-- Instruction --
Copy the article about the Methodist minister starting at "That’s why Lewis" and ending at "members and marriages.", swapping "punish" for "discipline".

-- Excerpt to read --
◆ ◆ ◆ ◆ ◆
The Rev. Drew Ensz performed a same-sex marriage and could face punishment in an example of the ongoing debate over LGBTQ inclusion in the global church.

A Methodist minister at Northern Virginia’s George Mason University, the Rev. Drew Ensz, could face punishment for officiating the same-sex marriage of two parishioners, the latest chapter in an ongoing debate within the United Methodist Church over how inclusive to be of gay unions and LGBTQ clergy.

"I know Drew well enough to know that he made a pastoral decision for a couple that he was in a pastoral relationship with," Beth Givens, a Richmond-area reverend, told NBC 4 Washington. "I think he did it faithfully, and he did it out of his heart of love for the people he knows and the people that he serves."

Ensz did not respond to request for comment.

Drew Ensz
Arise Ministry Director Drew Ensz.NBC 4 Washington

A spokesperson for Bishop Sharma D. Lewis, the UMC leader who oversees Ensz’ congregation, said Lewis was “prayerfully reviewing this situation.”

“She has met with those involved and is evaluating all relevant information,” the spokesperson, Terri L. Biggins, said. “Now is a time for prayer, reflection and deeply respectful dialogue among all in The United Methodist Church.”

Ensz’ fate is uncertain, because the United Methodist Church, America's second-largest Protestant denomination, is deeply divided over whether to allow same-sex marriages and gay clergy. In February, the UMC held an extraordinary session and voted to uphold its ban on both, even as its U.S. congregations increasingly move toward LGBTQ inclusion.

That’s why Lewis has a decision to make: punish Ensz' violation of the church's recently reinforced gay marriage ban or follow the lead of those in progressive parts of the country who have for years ignored church law on human sexuality and welcomed LGBTQ clergy, members and marriages.

As leader of the UMC's relatively conservative Southeast Jurisdiction, Lewis has to balance these factors as she decides what to do about Ensz, according to LGBTQ Methodist advocate J.J. Warren. Warren said his hope is that, as the church’s first black female leader, Lewis "would be on the side of the oppressed, and continue to advocate especially for the LGBTQ community.”

But, Warren added, “no one really knows" what her decision will ultimately be.

After February’s vote to reinforce the church’s opposition to same-sex marriage and gay clergy, Warren said “it was a great wake-up call.”

“We have seen over 1,000 people around the world joined the Reconciling Ministries movement,” a group dedicated to including LGBTQ people in the church, Warren said.
◆ ◆ ◆ ◆ ◆
-- Collected data --
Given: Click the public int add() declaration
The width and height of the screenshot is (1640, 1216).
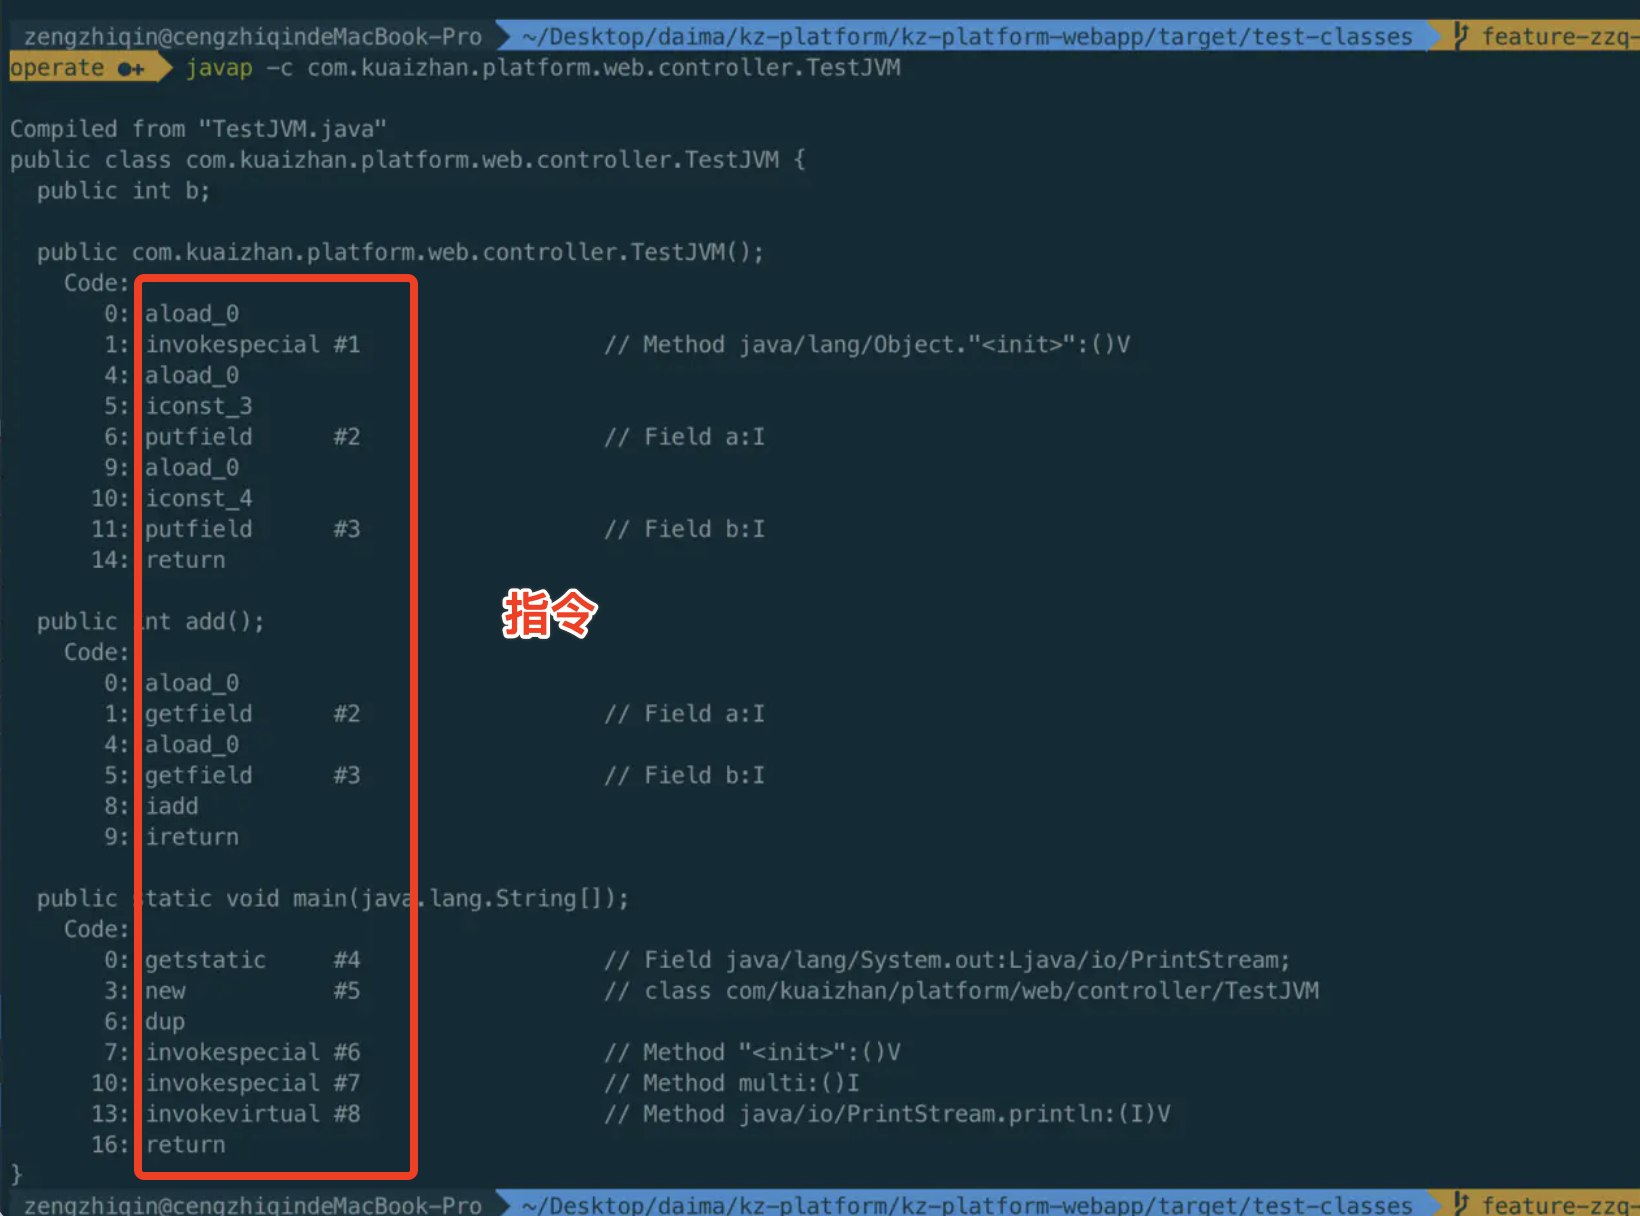Looking at the screenshot, I should 151,622.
◆ ◆ ◆ ◆ ◆
-- Exercise output --
That’s why Lewis has a decision to make: discipline Ensz' violation of the church's recently reinforced gay marriage ban or follow the lead of those in progressive parts of the country who have for years ignored church law on human sexuality and welcomed LGBTQ clergy, members and marriages.